By Daniel Hornburg, PhD, and José Castro-Perez
Improvements in mass spectrometry (MS) technology are allowing surveys of the proteome to achieve greater depth and breadth—as well as greater speed, sensitivity, and specificity. Old obstacles, such as physicochemical complexities and dynamic range challenges, are being overcome by sophisticated MS instruments and novel workflows. It is no wonder, then, that in a widening array of life sciences disciplines, MS is driving scientific progress.
What proteomics can teach us
Proteomics is expanding and enriching biological information space. To date, this space has been dominated by genomics and transcriptomics, disciplines that have taken advantage of technological advances over the past 15 years to support large-scale studies, enabling progress in diagnostics and therapeutics development. Nonetheless, genomics and transcriptomics provide an incomplete picture of human health and disease.
Genomics and transcriptomics are a little removed from the functional activities of cells and tissues. In contrast, proteomics is devoted to the entities that embody these activities. Proteomics is, in fact, the study of protein abundances, modifications, and localizations.
Despite the relevance of proteins for biomedical research, proteomics has not progressed as rapidly as genomics and transcriptomics because the proteome is functionally and chemically complex (Figure 1). The proteome presents multiple layers of information (including information about post-translational modifications [PTMs], protein locations, and protein-protein interactions), and it is exceedingly dynamic, with abundances of individual proteins ranging across more than 10 orders of magnitude.
In addition, with twenty thousand genes encoded in the human genome, estimates are that there may be over one million distinct protein variants, called proteoforms,1 in each cell type. These proteoforms emerge from a plethora of combinatorial PTMs that modulate their structure and function, the understanding of which can provide a wide range of biological insights.2–4
Consider that caspase-1 is activated by an inflammasome and processes pro-interleukin-1b into an active, pro-inflammatory interleukin-1b.5 This complexity illustrates how the information landscape of proteomics requires a powerful, high-throughput methodology to capture meaningful, information-rich data to deepen our understanding of the underlying biology.

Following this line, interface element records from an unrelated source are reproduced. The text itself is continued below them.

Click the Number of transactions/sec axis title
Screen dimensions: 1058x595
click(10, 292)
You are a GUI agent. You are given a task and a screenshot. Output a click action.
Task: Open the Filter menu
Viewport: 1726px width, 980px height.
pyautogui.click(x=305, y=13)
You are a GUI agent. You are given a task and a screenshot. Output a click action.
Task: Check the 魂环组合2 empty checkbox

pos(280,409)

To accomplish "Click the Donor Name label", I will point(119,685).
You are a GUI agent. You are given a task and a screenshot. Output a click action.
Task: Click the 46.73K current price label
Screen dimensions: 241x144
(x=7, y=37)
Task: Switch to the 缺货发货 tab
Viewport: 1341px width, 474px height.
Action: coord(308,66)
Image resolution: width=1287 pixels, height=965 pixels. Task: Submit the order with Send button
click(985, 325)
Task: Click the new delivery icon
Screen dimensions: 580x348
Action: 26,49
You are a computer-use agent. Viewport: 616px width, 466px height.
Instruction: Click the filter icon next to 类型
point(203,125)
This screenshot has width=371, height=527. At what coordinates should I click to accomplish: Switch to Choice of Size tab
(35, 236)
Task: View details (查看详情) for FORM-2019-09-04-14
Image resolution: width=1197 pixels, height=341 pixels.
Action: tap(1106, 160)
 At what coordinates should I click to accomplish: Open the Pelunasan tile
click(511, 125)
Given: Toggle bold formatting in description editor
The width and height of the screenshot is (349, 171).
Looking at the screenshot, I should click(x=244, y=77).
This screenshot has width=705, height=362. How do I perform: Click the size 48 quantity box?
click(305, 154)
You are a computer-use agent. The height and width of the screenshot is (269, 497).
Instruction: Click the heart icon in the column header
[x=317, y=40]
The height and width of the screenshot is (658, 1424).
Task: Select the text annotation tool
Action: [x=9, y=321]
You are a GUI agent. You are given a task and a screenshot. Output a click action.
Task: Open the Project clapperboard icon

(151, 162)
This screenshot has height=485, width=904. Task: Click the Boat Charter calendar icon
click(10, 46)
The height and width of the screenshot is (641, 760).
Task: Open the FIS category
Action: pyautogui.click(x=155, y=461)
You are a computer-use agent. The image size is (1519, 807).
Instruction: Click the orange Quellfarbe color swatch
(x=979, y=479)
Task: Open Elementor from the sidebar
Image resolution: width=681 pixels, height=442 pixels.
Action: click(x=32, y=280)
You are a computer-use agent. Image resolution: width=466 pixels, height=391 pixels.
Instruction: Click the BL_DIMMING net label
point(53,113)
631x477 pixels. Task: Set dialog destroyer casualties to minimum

MS is a powerful analytical tool that creates gas-phase ions from the molecules present in a liquid sample. The ions—the charged molecular fragments—are directed to an analyzer that generates a mass spectrum, which is used to determine the ion masses, the molecular masses, and ultimately the structures of components of the sample.
Significant advancements in MS are of intense interest in many areas of life sciences research. Improving the ability of MS to identify, characterize, and quantify peptides and proteins promises to illuminate many unanswered questions in biology.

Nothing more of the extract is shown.